■ WHAT THE TASK REQUIRES
Update the data from the start down to the line containing "should pyautogui.click(x=120, y=271).", swapping "Task" for "Goal" and keeping everything else the same. Give back only those lines.

■ INFORMATION PROVIDED
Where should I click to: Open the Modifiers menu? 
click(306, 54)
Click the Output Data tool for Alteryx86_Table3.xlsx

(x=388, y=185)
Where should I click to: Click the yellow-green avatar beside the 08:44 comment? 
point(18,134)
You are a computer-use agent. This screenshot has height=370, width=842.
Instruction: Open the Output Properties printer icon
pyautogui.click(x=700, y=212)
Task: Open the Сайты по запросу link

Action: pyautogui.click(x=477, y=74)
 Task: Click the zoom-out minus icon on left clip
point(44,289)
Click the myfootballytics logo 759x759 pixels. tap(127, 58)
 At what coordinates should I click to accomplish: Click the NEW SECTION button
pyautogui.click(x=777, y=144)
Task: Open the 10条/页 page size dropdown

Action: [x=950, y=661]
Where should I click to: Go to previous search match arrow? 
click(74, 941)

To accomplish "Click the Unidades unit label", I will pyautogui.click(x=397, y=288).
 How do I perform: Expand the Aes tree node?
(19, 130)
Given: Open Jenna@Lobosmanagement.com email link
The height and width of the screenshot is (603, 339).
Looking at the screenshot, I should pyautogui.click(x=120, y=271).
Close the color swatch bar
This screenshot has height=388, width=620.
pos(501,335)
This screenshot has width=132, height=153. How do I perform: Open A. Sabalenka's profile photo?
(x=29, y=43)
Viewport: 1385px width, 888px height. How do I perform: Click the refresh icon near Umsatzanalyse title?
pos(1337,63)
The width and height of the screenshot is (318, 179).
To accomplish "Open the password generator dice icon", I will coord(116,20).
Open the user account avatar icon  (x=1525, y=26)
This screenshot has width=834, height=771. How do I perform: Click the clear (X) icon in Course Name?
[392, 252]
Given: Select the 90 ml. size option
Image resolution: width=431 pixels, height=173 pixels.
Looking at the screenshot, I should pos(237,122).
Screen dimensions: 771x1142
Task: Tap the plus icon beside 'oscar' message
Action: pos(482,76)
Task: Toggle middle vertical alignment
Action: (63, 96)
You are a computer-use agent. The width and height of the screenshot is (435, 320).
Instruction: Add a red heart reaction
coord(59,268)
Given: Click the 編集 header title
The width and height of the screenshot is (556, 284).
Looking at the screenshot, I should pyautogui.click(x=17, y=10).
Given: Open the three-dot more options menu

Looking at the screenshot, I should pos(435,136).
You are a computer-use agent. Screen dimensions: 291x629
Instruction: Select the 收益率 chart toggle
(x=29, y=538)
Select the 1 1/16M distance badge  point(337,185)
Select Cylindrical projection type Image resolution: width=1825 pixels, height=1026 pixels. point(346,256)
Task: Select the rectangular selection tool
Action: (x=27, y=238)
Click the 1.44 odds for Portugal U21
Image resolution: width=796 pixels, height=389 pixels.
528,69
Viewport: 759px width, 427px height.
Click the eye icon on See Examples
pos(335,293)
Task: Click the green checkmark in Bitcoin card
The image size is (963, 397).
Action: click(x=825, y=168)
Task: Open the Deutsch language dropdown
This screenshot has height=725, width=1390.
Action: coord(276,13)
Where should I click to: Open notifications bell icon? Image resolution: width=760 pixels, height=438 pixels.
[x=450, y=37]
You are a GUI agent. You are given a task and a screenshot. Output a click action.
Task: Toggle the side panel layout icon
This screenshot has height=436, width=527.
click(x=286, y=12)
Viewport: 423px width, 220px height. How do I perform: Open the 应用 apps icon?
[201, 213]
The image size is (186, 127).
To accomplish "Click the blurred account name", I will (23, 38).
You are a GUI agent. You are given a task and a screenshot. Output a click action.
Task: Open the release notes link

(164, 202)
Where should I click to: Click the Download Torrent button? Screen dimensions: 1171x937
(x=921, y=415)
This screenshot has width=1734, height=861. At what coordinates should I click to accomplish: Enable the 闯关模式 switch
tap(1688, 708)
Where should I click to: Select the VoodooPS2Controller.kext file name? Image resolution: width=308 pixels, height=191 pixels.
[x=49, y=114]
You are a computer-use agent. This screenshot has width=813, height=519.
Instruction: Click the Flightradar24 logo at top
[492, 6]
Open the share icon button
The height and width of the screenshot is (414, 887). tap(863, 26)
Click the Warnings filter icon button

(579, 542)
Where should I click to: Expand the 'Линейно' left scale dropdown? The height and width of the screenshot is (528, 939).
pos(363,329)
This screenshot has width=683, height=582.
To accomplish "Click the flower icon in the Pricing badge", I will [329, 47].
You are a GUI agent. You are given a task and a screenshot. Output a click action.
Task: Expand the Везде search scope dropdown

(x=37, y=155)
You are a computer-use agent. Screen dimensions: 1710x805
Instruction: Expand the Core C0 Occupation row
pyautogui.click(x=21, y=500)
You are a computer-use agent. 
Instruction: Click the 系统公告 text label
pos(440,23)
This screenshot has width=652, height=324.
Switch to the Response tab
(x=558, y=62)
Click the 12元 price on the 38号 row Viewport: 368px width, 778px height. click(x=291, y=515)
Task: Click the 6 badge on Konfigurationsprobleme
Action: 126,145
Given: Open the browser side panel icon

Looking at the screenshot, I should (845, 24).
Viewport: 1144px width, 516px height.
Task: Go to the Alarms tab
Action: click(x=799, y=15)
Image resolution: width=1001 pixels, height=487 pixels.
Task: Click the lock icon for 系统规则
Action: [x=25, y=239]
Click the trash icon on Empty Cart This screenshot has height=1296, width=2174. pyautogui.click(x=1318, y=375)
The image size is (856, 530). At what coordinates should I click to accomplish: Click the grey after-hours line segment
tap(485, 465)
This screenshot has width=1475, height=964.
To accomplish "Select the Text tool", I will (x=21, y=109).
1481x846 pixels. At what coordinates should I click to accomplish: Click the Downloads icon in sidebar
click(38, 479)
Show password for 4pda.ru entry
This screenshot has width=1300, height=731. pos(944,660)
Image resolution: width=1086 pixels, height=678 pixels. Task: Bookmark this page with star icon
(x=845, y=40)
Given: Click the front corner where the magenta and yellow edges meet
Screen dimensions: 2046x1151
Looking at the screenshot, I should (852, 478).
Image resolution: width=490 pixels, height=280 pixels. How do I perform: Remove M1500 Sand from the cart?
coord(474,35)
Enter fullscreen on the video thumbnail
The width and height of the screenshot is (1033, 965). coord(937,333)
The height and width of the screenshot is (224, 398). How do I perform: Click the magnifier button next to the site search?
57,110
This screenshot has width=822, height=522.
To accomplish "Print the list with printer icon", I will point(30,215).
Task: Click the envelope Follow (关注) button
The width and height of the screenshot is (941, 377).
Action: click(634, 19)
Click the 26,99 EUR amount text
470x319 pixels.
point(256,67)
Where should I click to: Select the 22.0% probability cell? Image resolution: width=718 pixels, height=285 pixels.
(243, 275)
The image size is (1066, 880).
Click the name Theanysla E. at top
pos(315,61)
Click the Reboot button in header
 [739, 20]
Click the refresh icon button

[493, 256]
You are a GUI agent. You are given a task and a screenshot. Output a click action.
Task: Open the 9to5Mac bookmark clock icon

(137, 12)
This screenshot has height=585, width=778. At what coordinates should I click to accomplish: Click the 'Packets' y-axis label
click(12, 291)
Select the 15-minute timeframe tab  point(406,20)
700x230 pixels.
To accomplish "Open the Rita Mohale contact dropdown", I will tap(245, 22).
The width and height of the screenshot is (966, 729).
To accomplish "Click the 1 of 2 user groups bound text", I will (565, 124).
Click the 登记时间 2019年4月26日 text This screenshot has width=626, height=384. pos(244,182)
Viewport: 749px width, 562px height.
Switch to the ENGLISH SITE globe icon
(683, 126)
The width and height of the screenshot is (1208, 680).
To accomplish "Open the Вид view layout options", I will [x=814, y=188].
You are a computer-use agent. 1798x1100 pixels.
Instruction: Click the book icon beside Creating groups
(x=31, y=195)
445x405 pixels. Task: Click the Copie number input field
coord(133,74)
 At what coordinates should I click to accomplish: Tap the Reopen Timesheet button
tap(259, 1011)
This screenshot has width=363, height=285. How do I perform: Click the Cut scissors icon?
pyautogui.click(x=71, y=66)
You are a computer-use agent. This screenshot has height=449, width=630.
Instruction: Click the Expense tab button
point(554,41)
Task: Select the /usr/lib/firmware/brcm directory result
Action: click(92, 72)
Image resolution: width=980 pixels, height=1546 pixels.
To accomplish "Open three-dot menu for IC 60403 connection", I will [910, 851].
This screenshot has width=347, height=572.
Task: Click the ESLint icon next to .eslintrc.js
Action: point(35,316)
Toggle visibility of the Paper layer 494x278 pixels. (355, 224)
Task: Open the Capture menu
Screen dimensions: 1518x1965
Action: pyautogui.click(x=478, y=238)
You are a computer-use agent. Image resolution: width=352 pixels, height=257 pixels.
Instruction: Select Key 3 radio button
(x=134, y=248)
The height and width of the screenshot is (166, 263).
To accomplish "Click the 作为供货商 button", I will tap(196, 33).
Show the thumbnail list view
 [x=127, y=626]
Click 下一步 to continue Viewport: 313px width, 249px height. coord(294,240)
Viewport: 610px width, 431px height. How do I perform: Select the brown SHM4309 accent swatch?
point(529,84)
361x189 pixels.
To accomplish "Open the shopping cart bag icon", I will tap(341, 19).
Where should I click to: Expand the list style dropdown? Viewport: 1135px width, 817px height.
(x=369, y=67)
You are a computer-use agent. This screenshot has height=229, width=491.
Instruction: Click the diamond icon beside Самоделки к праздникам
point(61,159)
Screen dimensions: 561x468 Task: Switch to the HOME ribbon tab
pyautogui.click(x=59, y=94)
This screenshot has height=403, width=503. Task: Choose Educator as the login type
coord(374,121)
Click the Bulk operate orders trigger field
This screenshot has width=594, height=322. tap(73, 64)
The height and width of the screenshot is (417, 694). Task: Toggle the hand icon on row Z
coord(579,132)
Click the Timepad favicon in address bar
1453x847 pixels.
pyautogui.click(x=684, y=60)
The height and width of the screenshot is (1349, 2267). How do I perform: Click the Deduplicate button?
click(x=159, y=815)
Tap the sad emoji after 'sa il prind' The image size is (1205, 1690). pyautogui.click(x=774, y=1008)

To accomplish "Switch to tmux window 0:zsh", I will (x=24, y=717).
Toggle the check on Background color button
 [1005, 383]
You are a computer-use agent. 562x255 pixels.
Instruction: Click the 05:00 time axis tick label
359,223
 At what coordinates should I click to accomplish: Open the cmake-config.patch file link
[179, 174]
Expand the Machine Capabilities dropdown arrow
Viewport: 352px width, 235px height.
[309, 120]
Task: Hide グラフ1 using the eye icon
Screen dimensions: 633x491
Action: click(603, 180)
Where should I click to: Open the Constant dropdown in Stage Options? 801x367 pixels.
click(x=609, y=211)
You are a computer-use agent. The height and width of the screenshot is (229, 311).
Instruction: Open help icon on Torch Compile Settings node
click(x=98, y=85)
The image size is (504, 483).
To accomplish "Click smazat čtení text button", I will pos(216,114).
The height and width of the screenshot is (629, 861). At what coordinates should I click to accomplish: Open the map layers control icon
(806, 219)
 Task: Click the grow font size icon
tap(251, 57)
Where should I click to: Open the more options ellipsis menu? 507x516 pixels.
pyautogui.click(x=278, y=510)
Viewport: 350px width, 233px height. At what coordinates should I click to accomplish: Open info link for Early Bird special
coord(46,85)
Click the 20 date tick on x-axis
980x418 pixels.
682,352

■ RESULT OF THE TASK
Where should I click to: Open the Modifiers menu? 
click(306, 54)
Click the Output Data tool for Alteryx86_Table3.xlsx

(x=388, y=185)
Where should I click to: Click the yellow-green avatar beside the 08:44 comment? 
point(18,134)
You are a computer-use agent. This screenshot has height=370, width=842.
Instruction: Open the Output Properties printer icon
pyautogui.click(x=700, y=212)
Goal: Open the Сайты по запросу link

Action: pyautogui.click(x=477, y=74)
 Goal: Click the zoom-out minus icon on left clip
point(44,289)
Click the myfootballytics logo 759x759 pixels. tap(127, 58)
 At what coordinates should I click to accomplish: Click the NEW SECTION button
pyautogui.click(x=777, y=144)
Goal: Open the 10条/页 page size dropdown

Action: [x=950, y=661]
Where should I click to: Go to previous search match arrow? 
click(74, 941)

To accomplish "Click the Unidades unit label", I will pyautogui.click(x=397, y=288).
 How do I perform: Expand the Aes tree node?
(19, 130)
Given: Open Jenna@Lobosmanagement.com email link
The height and width of the screenshot is (603, 339).
Looking at the screenshot, I should pyautogui.click(x=120, y=271).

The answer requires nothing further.